_INSTRUCTIONS TO FOLLOW_
Could you please reproduce the entries exactly, leaving out any pictures?

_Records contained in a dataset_

________________________

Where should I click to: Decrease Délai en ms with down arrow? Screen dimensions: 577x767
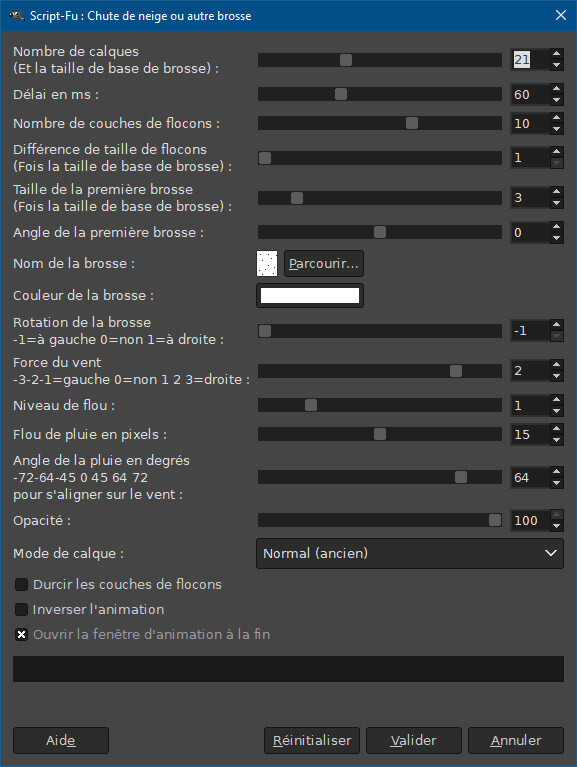(556, 100)
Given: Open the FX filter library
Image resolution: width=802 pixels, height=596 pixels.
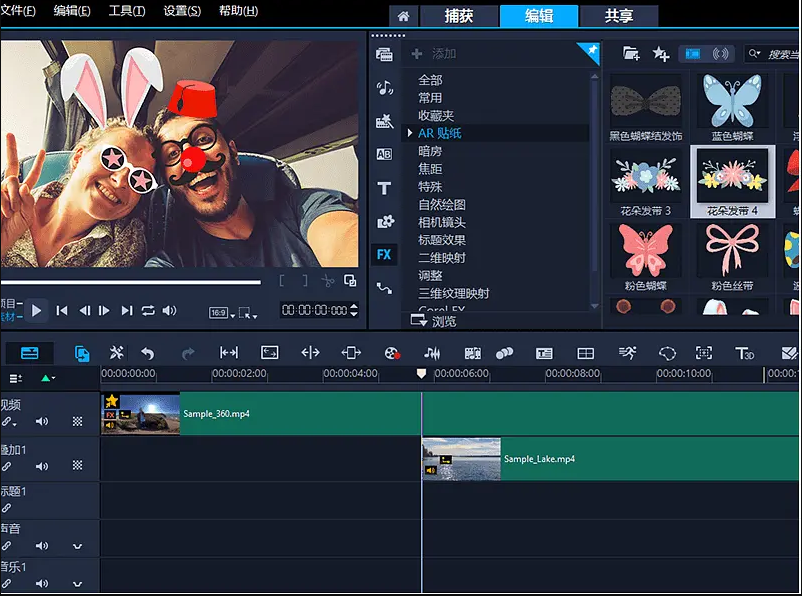Looking at the screenshot, I should [x=384, y=255].
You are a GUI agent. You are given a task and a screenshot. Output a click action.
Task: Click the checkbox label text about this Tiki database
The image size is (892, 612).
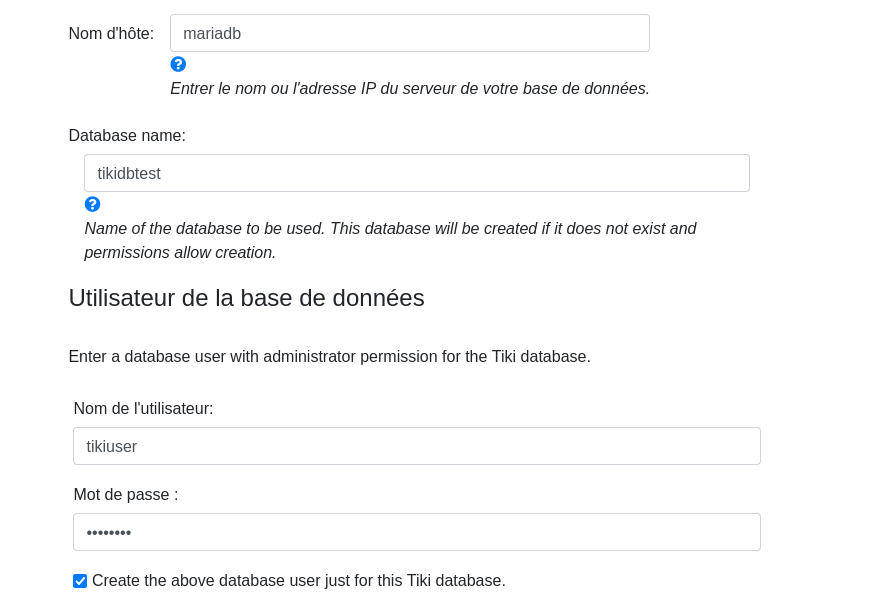pos(298,580)
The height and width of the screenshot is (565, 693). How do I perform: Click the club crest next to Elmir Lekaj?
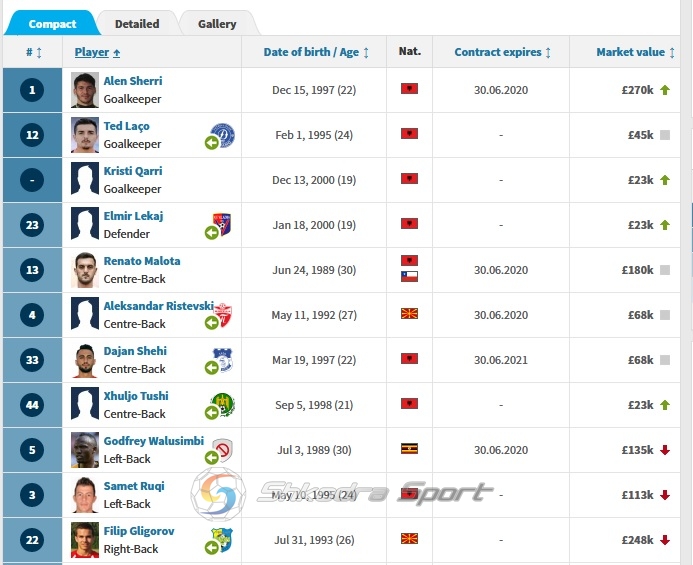click(x=222, y=224)
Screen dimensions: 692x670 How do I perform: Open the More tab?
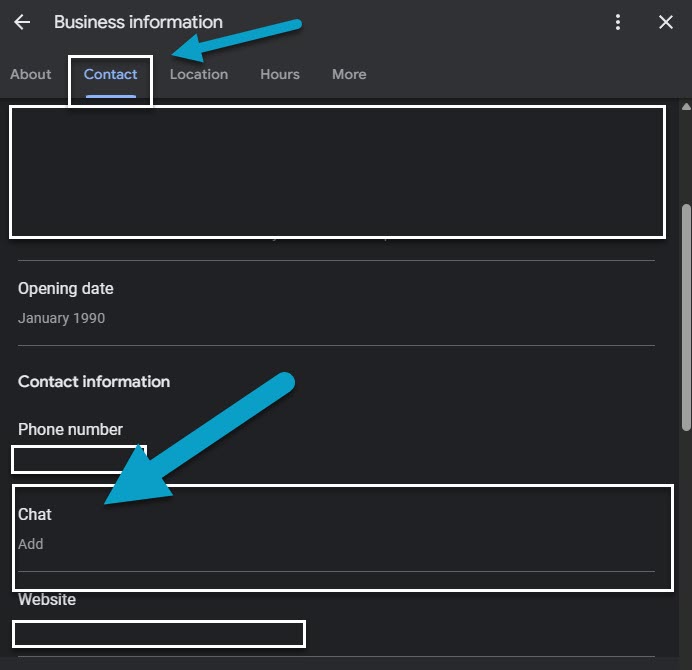pos(349,74)
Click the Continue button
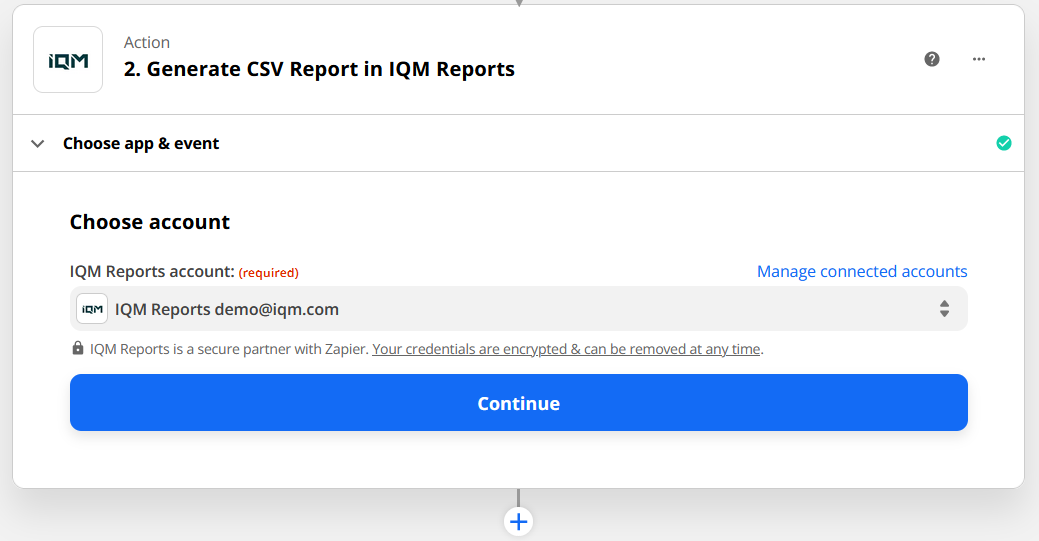Screen dimensions: 1039x541 [518, 403]
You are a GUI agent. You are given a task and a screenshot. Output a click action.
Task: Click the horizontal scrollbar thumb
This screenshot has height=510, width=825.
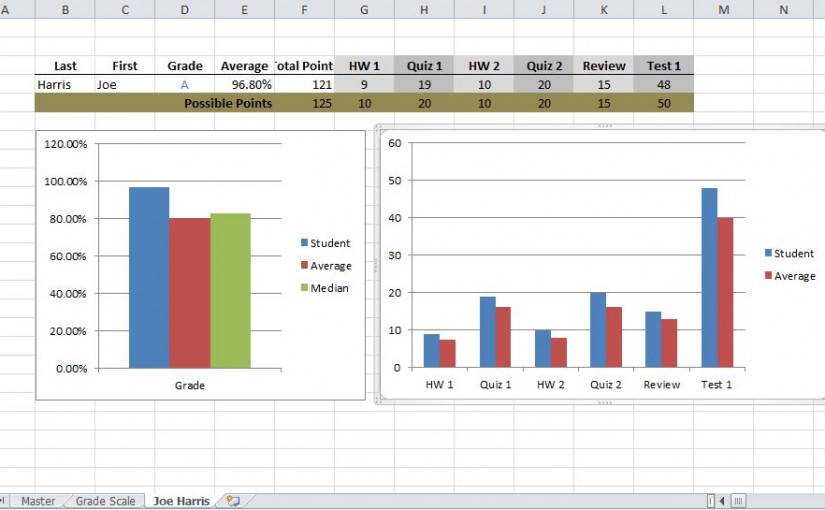738,501
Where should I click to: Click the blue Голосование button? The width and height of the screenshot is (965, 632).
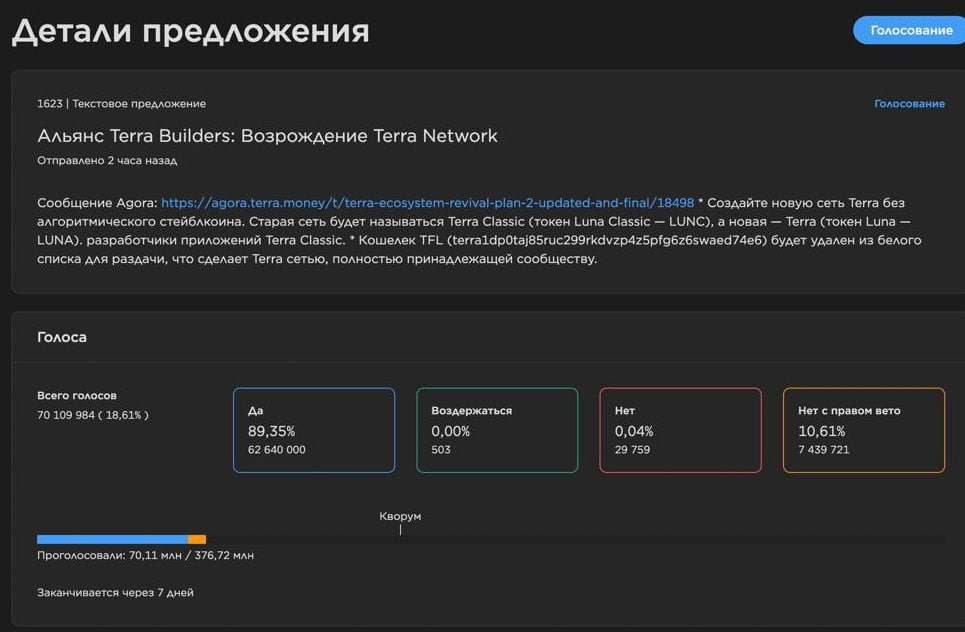click(910, 30)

________________________

_ANSWER SPACE_
Where should I click to: Decrease Délai en ms with down arrow? Screen dimensions: 577x767
(556, 100)
Given: Open the FX filter library
Image resolution: width=802 pixels, height=596 pixels.
Looking at the screenshot, I should [x=384, y=255].
You are a GUI agent. You are given a task and a screenshot. Output a click action.
Task: Click the checkbox label text about this Tiki database
The image size is (892, 612).
pos(298,580)
The height and width of the screenshot is (565, 693). How do I perform: Click the club crest next to Elmir Lekaj?
click(x=222, y=224)
Screen dimensions: 692x670 How do I perform: Open the More tab?
pos(349,74)
Click the Continue button
Screen dimensions: 1039x541 [518, 403]
You are a GUI agent. You are given a task and a screenshot. Output a click action.
Task: Click the horizontal scrollbar thumb
This screenshot has height=510, width=825.
738,501
Where should I click to: Click the blue Голосование button? The width and height of the screenshot is (965, 632).
click(910, 30)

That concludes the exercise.